Norway’s push into the Arctic, necessary to prolong the nation’s more than four decades of petroleum production, is running into a multi-pronged attack with claims that projects will be unprofitable and an unprecedented lawsuit targeting the government.
“There are many forces who are using different venues to win over public opinion to the view that it’s not right to go ahead with new exploration and developments,” Petroleum and Energy Minister Terje Soviknes said in an interview on Tuesday. “There’s no reason why Norwegian oil and gas resources shouldn’t be competitive on the global market.”
While oil has made Norway one of the world’s wealthiest nations and helped it amass a $1 trillion wealth fund, its citizens are increasingly starting to question the industry’s future in an age of climate change and rapid transformation of global energy markets.
The industry is also struggling with safety issues in the harsh climate off the northern tip of Norway. Eni SpA’s Goliat, the first oil field in the Barents Sea, is under intense scrutiny for numerous safety lapses as well as its economics.
Environmental organizations including Greenpeace, whose activists have previously scaled rigs in open seas to protest drilling, have now taken the government to court over the award of licenses in the region, claiming it breaches with the Constitution. Court proceedings started on Tuesday in Oslo.
It’s too early to draw any conclusions on the profitability of Goliat, Soviknes said at a conference organized by daily Dagens Naeringsliv in Oslo, dismissing claims from environmental groups and opposition parties. Even so, his ministry a few hours later said in a statement it would conduct a broader assessment of Goliat’s profitability, in the interest of getting a “good fact base.”
Soviknes said in the interview he assumes Eni will do all it needs to comply with safety regulations before the Italian operator restarts production. There are no signals from partner Statoil ASA or trade unions that they have lost confidence in the operator, he said.
The minister insisted that the 2016 award of 10 licenses in the Barents Sea, which followed Parliament’s decision to open an entirely new area bordering Russian waters to explorers, was lawful. The award was based on thorough scientific, administrative and political processes, he said.
“There is no basis to make a legal issue of a decision made by a broad majority in Parliament,” Soviknes said.
The future of Norway’s oil industry lies in the country’s northernmost region, and companies that are already including various risk factors in their investment decision are best placed to make assessments of a project’s profitability, Karl Eirik Schjott-Pedersen, the industry’s chief lobbyist, said at the same conference.
“There’s no oil company mad enough to develop a field anywhere in the world that it didn’t feel quite certain would be profitable also when there’s higher risk,” he said in a presentation.

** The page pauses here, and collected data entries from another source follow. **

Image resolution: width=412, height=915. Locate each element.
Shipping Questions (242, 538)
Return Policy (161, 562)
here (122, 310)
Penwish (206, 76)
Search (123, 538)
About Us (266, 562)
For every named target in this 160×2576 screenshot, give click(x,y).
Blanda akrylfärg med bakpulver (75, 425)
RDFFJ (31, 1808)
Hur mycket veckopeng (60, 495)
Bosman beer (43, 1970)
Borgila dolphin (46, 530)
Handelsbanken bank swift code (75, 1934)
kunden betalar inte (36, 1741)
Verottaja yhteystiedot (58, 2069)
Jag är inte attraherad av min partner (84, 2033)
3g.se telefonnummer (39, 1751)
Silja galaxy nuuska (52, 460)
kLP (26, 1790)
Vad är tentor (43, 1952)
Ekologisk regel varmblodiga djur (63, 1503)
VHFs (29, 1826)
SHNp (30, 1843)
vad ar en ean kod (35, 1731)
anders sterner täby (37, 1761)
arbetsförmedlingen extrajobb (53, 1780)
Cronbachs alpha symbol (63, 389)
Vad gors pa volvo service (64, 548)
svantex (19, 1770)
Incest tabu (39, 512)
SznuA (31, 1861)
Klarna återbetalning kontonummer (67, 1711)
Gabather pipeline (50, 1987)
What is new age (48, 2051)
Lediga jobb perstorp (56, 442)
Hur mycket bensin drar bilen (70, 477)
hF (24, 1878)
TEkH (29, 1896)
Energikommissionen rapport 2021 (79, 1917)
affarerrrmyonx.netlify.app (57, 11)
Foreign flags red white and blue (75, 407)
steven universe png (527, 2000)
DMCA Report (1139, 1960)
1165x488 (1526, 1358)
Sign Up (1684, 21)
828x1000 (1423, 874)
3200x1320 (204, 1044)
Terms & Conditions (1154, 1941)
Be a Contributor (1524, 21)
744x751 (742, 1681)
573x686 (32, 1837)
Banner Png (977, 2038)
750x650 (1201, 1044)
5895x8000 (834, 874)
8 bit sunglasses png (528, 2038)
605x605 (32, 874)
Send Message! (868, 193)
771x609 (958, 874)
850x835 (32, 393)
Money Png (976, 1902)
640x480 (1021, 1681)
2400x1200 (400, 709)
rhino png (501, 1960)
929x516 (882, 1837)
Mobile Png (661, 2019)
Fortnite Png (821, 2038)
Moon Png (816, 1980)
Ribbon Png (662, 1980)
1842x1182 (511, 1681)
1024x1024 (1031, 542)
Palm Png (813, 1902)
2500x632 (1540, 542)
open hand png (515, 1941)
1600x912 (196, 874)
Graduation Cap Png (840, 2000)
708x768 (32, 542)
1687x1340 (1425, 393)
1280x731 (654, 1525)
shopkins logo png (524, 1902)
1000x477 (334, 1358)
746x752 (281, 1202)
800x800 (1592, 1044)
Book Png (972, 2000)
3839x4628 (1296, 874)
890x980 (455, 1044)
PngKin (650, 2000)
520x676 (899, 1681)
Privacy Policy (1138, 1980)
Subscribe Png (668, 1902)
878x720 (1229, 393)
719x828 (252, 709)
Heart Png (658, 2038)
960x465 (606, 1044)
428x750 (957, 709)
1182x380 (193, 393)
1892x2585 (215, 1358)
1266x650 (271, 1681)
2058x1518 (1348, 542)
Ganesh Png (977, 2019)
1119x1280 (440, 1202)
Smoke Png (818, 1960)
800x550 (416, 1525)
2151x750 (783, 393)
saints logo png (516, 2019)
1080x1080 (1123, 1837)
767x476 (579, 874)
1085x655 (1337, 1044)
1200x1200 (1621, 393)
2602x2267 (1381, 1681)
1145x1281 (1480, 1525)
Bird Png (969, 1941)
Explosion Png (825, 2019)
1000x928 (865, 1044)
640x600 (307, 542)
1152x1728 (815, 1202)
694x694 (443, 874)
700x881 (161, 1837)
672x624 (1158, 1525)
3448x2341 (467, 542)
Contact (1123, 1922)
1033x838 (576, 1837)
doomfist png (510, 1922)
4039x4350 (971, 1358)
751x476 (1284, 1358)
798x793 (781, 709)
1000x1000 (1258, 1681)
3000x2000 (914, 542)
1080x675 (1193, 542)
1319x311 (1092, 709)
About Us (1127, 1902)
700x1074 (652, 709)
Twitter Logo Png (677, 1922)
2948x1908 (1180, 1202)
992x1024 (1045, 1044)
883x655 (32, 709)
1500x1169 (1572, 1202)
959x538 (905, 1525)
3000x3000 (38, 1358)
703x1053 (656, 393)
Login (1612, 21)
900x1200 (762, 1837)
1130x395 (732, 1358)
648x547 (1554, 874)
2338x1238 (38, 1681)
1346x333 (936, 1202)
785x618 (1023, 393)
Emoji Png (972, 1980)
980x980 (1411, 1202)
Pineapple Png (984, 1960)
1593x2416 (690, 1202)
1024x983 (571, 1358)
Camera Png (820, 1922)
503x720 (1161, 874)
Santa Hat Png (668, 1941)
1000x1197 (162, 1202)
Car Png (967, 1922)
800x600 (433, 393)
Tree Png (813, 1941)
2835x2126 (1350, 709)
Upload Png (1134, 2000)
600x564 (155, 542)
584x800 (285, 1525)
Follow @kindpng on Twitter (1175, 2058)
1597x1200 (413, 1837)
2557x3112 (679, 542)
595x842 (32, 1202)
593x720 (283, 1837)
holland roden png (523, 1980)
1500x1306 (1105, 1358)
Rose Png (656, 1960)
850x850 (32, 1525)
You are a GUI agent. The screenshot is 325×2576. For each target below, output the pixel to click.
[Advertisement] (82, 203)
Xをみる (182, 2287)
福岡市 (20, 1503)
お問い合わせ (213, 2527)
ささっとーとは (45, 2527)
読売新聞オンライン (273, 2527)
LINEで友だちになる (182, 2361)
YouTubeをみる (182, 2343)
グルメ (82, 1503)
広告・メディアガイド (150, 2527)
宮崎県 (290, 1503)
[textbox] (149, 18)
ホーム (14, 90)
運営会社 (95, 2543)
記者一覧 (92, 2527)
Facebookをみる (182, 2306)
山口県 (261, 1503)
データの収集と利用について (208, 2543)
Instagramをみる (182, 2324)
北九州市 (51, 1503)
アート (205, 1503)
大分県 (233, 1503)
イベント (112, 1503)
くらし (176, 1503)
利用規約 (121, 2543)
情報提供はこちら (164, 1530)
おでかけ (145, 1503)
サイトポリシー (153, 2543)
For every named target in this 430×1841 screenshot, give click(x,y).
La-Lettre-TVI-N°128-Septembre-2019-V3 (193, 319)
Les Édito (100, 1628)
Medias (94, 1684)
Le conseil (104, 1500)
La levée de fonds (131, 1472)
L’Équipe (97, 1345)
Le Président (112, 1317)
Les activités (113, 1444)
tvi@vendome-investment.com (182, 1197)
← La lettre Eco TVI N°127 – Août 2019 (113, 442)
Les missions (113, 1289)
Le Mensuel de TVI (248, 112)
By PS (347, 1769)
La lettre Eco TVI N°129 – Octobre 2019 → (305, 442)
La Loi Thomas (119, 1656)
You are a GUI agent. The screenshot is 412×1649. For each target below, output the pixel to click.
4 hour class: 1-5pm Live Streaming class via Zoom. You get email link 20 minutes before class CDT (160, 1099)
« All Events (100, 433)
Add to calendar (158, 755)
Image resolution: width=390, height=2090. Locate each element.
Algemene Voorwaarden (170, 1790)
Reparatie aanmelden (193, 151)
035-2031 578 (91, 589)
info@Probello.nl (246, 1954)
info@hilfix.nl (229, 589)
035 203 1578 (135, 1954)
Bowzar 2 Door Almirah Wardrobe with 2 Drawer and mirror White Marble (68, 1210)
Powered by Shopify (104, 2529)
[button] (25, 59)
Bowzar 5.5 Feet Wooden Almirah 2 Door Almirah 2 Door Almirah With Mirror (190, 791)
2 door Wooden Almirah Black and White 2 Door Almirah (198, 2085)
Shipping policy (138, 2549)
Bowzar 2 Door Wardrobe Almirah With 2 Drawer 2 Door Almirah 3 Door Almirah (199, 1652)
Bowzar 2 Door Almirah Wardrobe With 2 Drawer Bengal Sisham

While he declined to comment on the lawsuit against the government, he said opponents of drilling in the Barents Sea, thought to hold about half of Norway’s undiscovered resources, mustn’t be allowed to decide the premises of the debate.
“That would leave us facing another type of risk,” he said. “The risk that we as a society choose not to make use of the large potential in the Barents -- a risk of stranded opportunities.”
Statoil, the state-controlled company that dominates Norway’s oil and gas industry, is also optimistic that oil is going to play a role for a long time to come.
When asked at a panel discussion at the conference how long he thought oil and gas production would continue in Norway, Chief Financial Officer Hans Jakob Hegge said: “100 years.”